Data items
__________

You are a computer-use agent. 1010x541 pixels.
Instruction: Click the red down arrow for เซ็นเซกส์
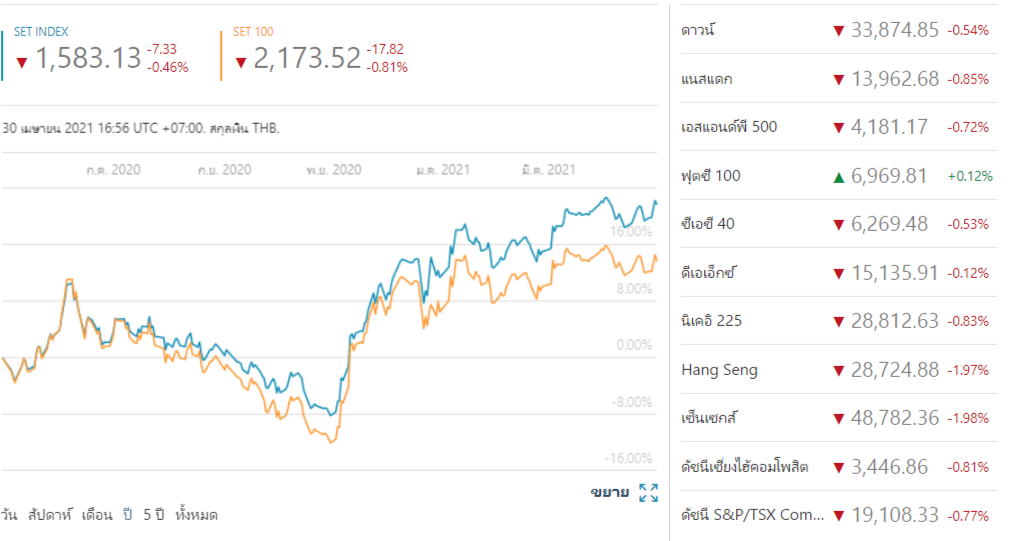[838, 419]
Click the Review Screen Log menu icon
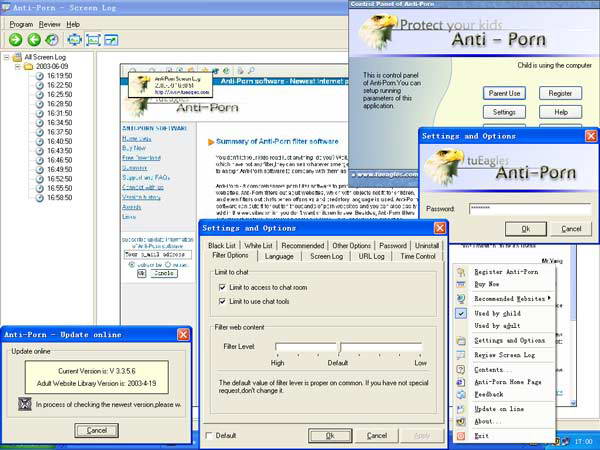Screen dimensions: 600x450 461,355
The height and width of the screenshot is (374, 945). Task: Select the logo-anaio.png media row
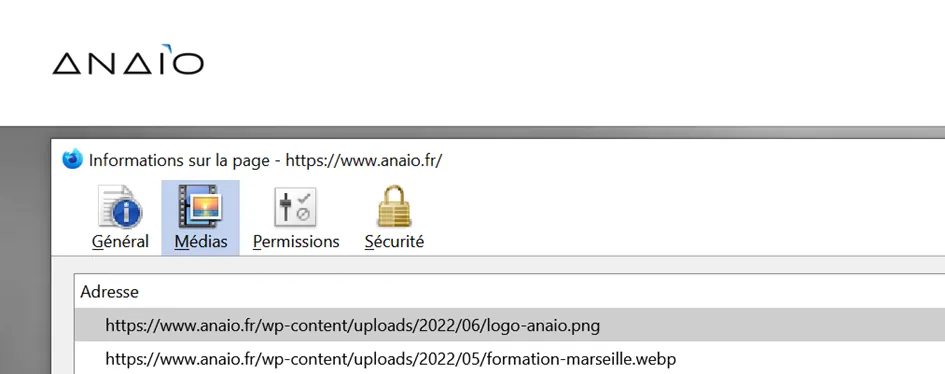pos(510,325)
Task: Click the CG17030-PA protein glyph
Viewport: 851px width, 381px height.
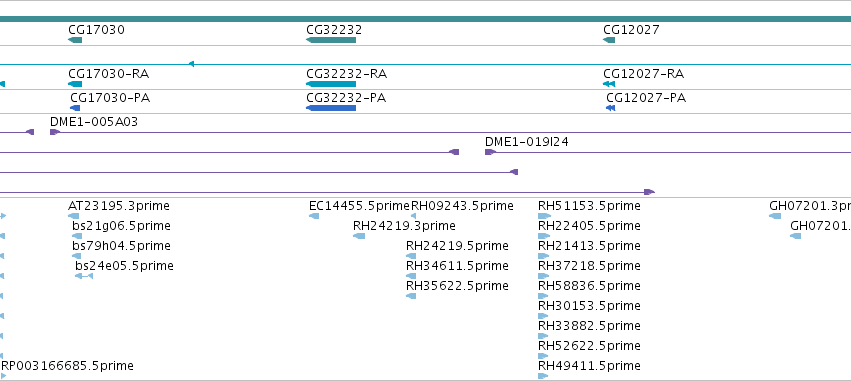Action: pos(75,108)
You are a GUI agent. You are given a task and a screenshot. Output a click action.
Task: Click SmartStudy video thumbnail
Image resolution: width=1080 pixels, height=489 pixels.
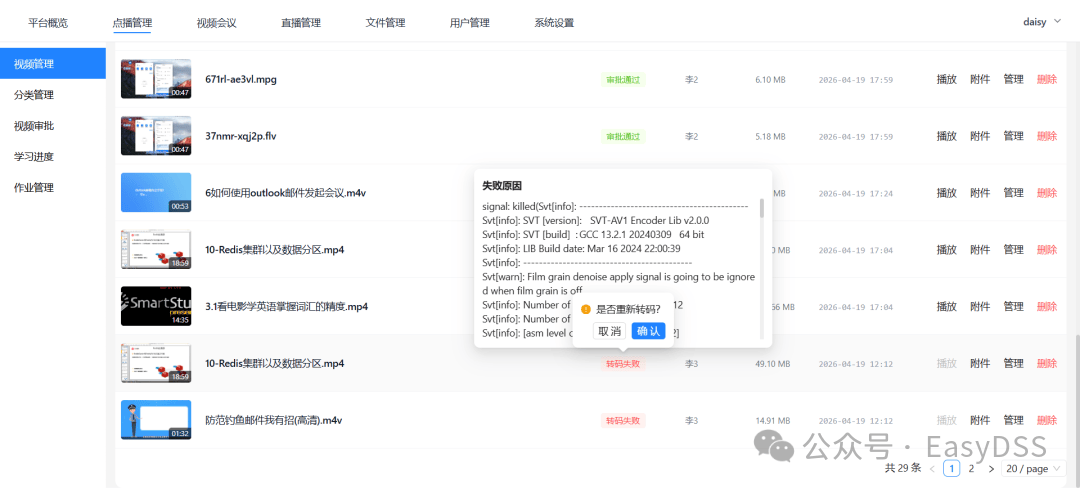156,306
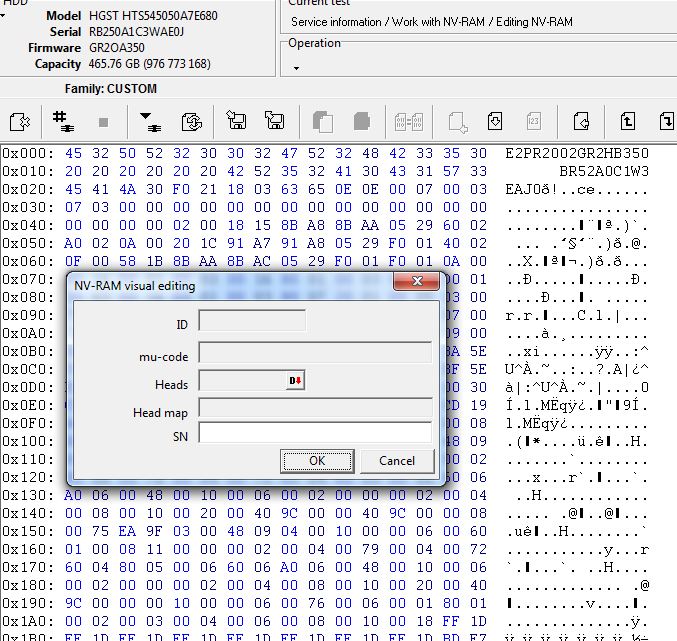Close the NV-RAM visual editing window
677x641 pixels.
417,281
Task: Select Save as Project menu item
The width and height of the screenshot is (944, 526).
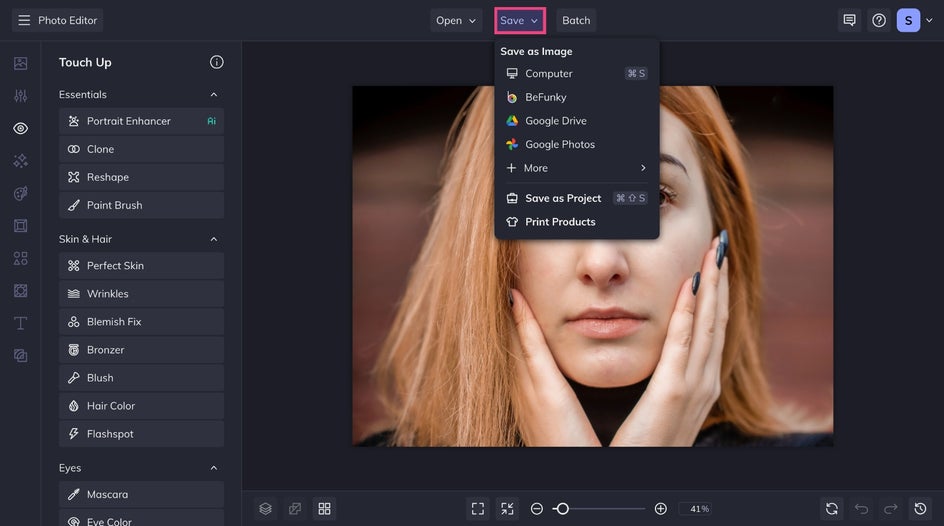Action: point(563,198)
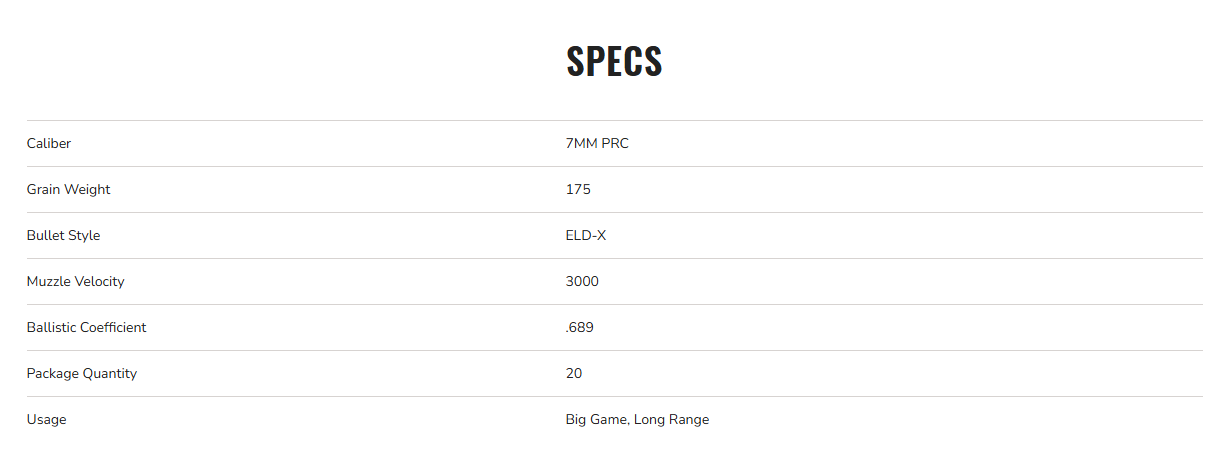
Task: Click the Big Game usage text
Action: click(597, 420)
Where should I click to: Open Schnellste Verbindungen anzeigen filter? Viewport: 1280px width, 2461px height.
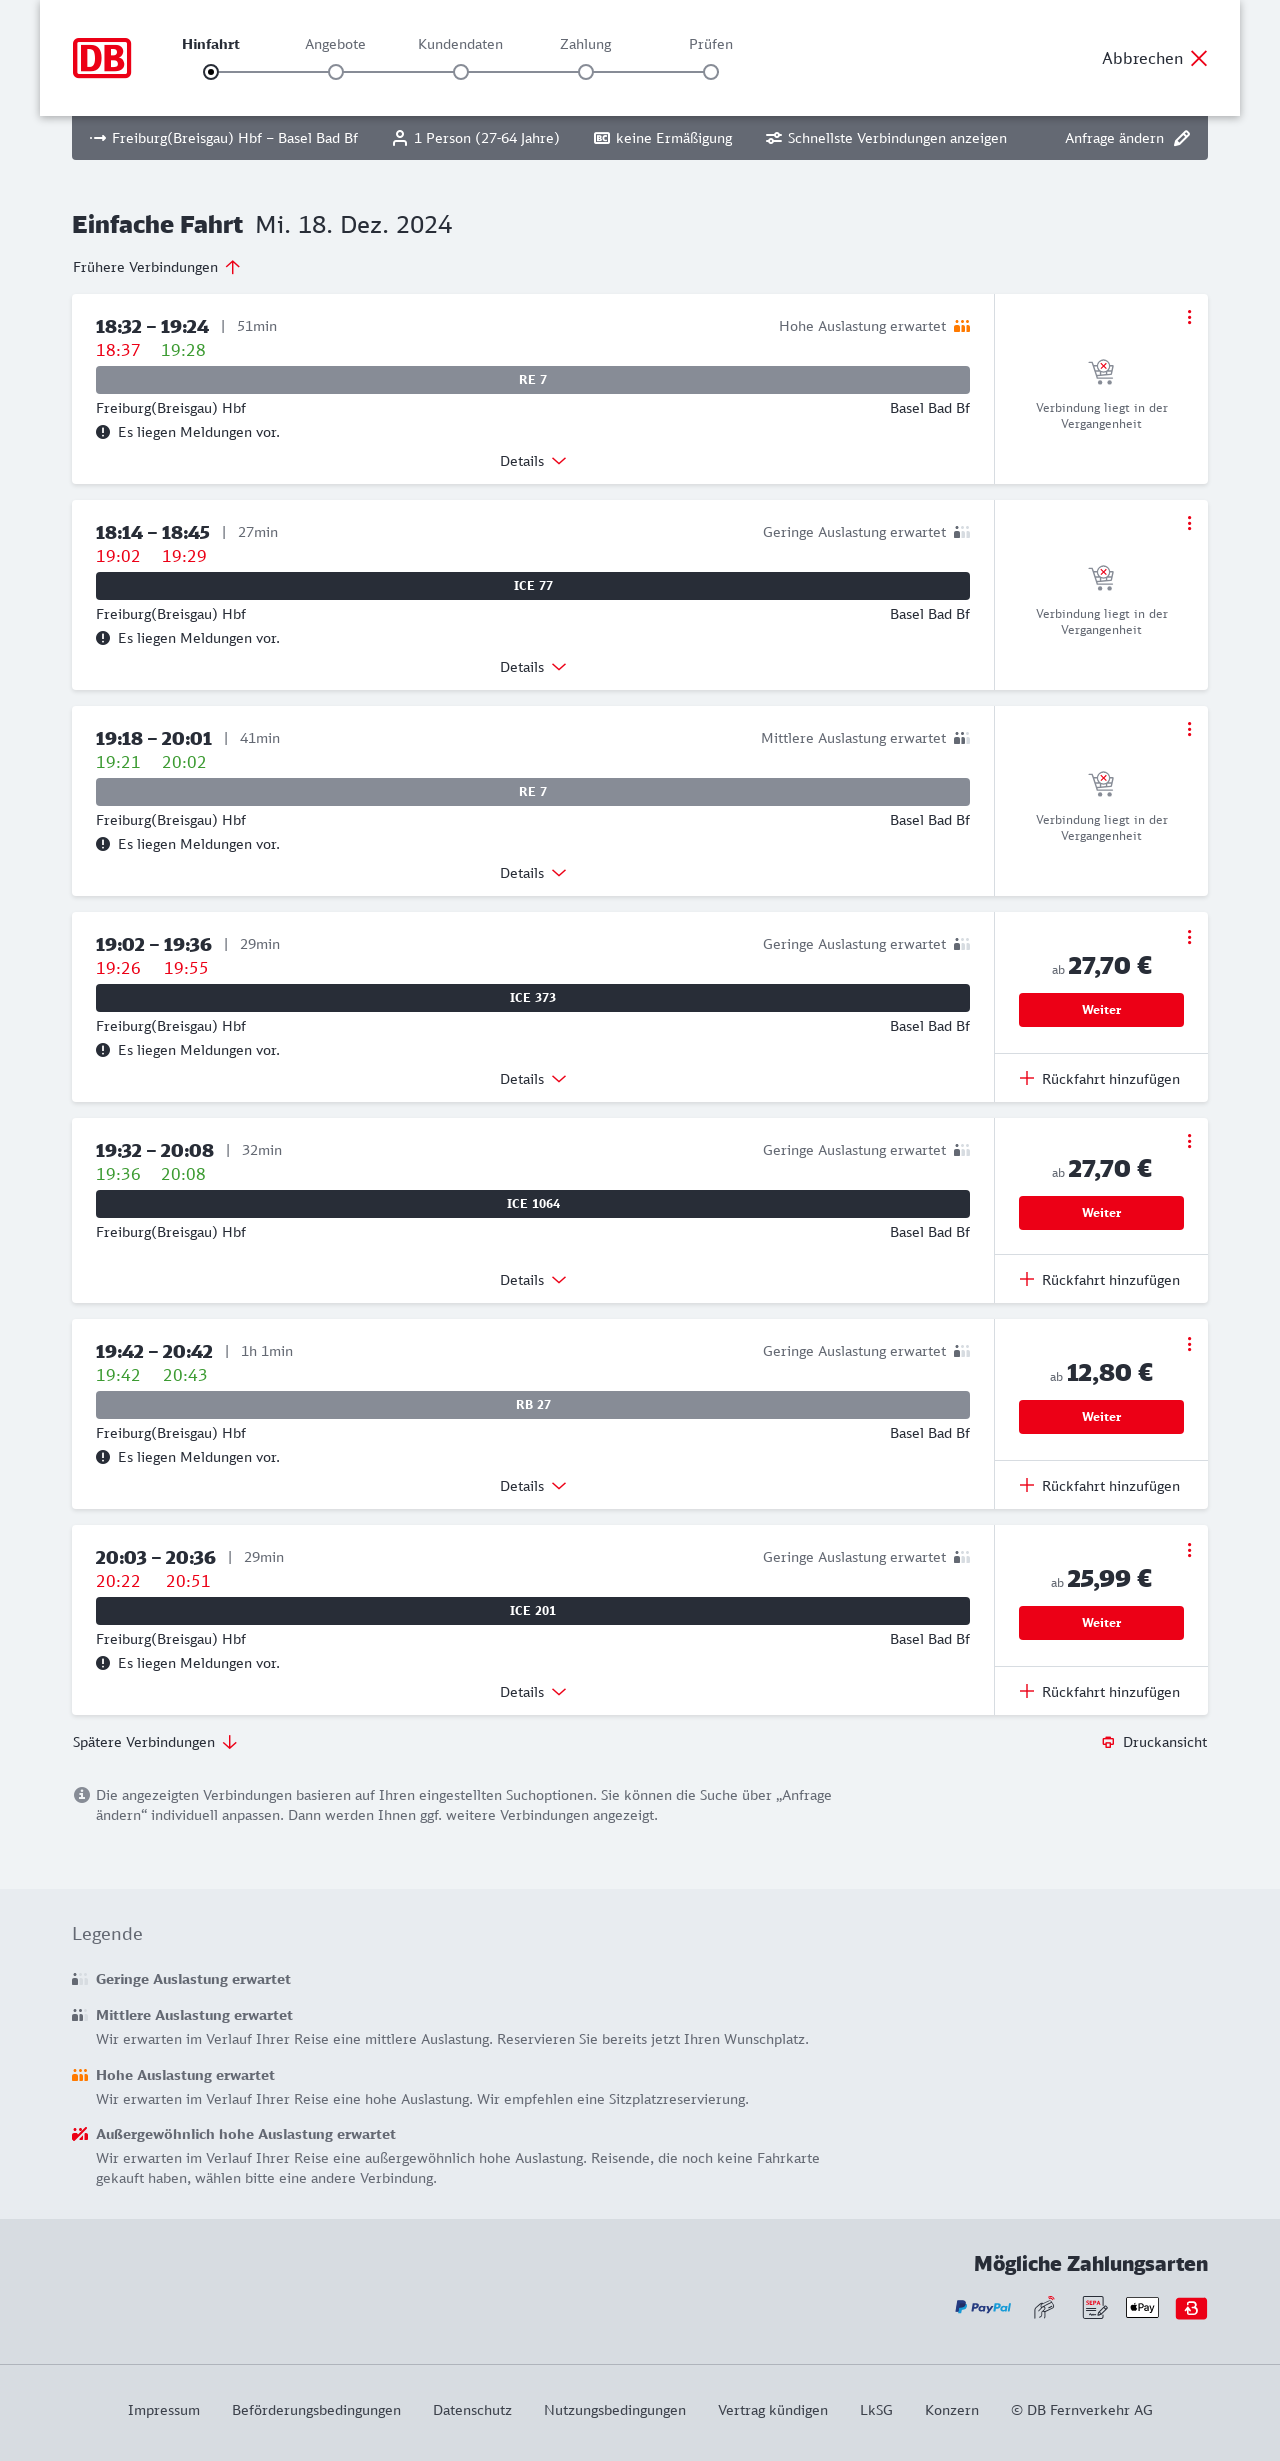pyautogui.click(x=886, y=138)
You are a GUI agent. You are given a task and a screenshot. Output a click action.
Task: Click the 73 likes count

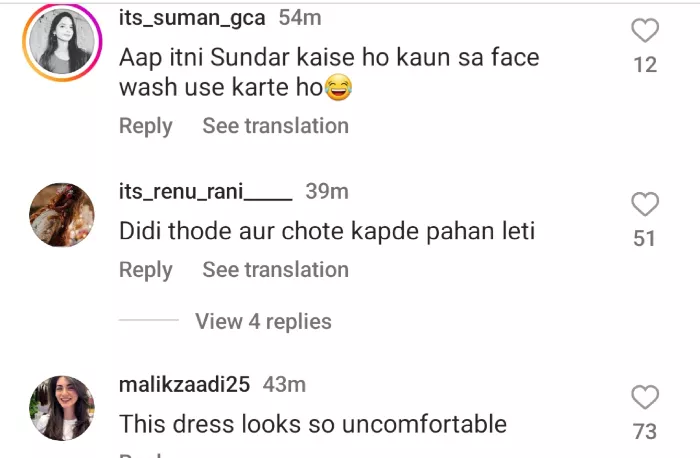pos(645,431)
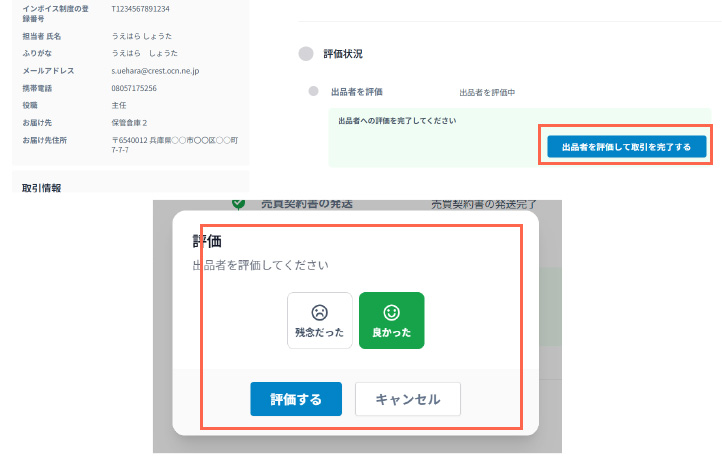The image size is (722, 464).
Task: Click the green checkmark beside 売買契約書の発送
Action: coord(238,203)
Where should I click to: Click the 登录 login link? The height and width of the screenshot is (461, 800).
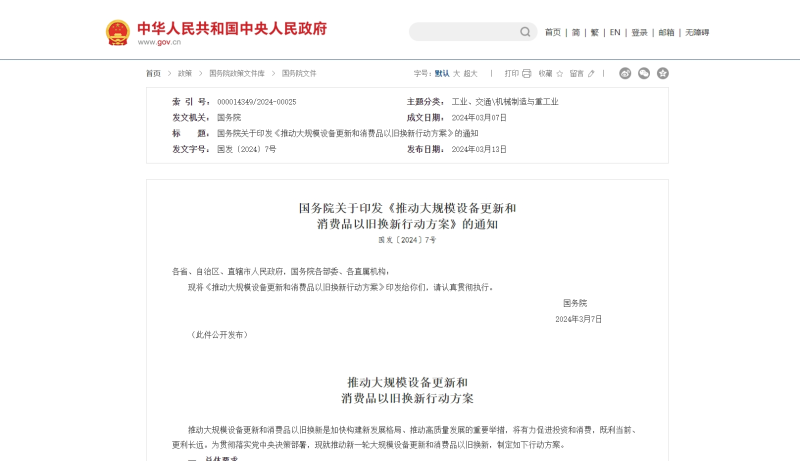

__________

Output the records above verbatim. Pictures stay out.

You are a computer-use agent. 1010x541 pixels.
Instruction: Click the red down arrow for เซ็นเซกส์
[838, 419]
Click the Review Screen Log menu icon
Screen dimensions: 600x450 461,355
The height and width of the screenshot is (374, 945). Task: Select the logo-anaio.png media row
pos(510,325)
Task: Click the CG17030-PA protein glyph
Viewport: 851px width, 381px height.
Action: pos(75,108)
You are a GUI agent. You are given a task and a screenshot. Output a click action.
Task: Click SmartStudy video thumbnail
Image resolution: width=1080 pixels, height=489 pixels.
156,306
Close the NV-RAM visual editing window
677x641 pixels.
417,281
Task: Select Save as Project menu item
The width and height of the screenshot is (944, 526).
Action: point(563,198)
Task: Click the Big Game usage text
Action: click(597, 420)
Where should I click to: Open Schnellste Verbindungen anzeigen filter? Viewport: 1280px width, 2461px height.
pyautogui.click(x=886, y=138)
You are a GUI agent. You are given a task and a screenshot. Output a click action.
Task: Click the 73 likes count

pos(645,431)
The image size is (722, 464).
Task: Click the green checkmark beside 売買契約書の発送
Action: coord(238,203)
Where should I click to: Click the 登录 login link? The height and width of the screenshot is (461, 800).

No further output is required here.